READ MORE: B.C. and Yukon Association of Drug War survivors calls for heroin buyer clubs

While MacDonald said she believes there needs to be increased policing in Quesnel, “police is a piece.”

“There are other pieces that absolutely need to be addressed as well,” she said, adding that she thinks it’s time for an overdose prevention site in the city, which currently does not have a safe injection site.

Such a site could cut down on public consumption and drug paraphernalia, she said, as well as do referrals to detox.

“This crisis is the result of decades of underfunding to health and social programs,” she said.

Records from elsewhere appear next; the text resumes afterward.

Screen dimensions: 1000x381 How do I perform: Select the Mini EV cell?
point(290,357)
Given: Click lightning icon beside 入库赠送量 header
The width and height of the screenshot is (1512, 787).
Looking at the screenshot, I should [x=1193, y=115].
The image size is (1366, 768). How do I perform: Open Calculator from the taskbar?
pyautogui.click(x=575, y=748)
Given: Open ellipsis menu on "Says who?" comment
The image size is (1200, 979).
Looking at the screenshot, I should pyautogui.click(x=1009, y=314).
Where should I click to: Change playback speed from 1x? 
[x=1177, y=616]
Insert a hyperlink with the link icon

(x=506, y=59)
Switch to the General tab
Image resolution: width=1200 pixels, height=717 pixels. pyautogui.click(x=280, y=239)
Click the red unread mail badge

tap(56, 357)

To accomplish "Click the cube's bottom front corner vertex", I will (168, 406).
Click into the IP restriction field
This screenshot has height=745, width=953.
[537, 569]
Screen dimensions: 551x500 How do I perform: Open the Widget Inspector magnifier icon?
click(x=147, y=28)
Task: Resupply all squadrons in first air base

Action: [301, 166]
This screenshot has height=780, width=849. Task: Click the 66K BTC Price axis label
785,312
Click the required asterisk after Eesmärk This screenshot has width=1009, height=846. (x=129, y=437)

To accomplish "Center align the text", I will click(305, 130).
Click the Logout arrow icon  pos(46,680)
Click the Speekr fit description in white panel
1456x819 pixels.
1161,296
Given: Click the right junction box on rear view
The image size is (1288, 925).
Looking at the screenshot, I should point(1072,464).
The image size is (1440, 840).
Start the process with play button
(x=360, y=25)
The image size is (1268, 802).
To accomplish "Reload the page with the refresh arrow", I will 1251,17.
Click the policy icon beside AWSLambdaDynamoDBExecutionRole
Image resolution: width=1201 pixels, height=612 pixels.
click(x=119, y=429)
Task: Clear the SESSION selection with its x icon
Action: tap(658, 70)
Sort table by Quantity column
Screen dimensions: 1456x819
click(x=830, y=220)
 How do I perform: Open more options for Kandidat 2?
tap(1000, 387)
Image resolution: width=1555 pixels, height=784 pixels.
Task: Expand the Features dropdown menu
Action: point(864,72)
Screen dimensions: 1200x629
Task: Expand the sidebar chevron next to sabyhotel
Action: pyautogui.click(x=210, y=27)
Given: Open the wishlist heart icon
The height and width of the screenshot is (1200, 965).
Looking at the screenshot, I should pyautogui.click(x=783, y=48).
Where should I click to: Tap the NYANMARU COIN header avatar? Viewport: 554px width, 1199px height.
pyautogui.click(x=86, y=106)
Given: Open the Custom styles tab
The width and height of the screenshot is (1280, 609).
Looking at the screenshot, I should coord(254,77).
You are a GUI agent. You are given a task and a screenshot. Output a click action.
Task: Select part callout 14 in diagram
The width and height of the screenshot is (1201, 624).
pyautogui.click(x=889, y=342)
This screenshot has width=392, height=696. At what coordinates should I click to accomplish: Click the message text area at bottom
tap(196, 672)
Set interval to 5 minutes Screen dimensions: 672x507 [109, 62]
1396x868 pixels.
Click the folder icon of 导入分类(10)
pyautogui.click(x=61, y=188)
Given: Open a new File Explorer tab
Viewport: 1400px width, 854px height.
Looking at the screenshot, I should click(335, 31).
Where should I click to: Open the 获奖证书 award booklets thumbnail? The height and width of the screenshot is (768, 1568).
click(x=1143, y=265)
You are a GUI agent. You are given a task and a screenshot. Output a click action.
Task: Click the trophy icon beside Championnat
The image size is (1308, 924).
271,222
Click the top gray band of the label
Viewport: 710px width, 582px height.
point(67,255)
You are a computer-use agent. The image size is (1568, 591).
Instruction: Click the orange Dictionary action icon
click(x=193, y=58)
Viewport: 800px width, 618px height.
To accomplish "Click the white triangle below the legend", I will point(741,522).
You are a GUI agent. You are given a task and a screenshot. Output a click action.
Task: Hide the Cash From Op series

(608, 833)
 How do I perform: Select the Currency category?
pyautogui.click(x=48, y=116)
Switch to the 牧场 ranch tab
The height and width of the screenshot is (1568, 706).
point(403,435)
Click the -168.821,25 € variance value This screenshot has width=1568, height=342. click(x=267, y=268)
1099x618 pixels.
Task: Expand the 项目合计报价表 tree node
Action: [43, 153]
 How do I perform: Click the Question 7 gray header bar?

“We need to rally and also demand a fully-implemented poverty reduction plan, access to affordable and supportive housing, health care services for people struggling with mental health or substance use issues, detox, treatment, and prevention initiatives to ensure our at-risk children and youth aren’t falling through the cracks and ending up homeless.

“Locally, virtually none of this exists, and we need to get loud and work together.”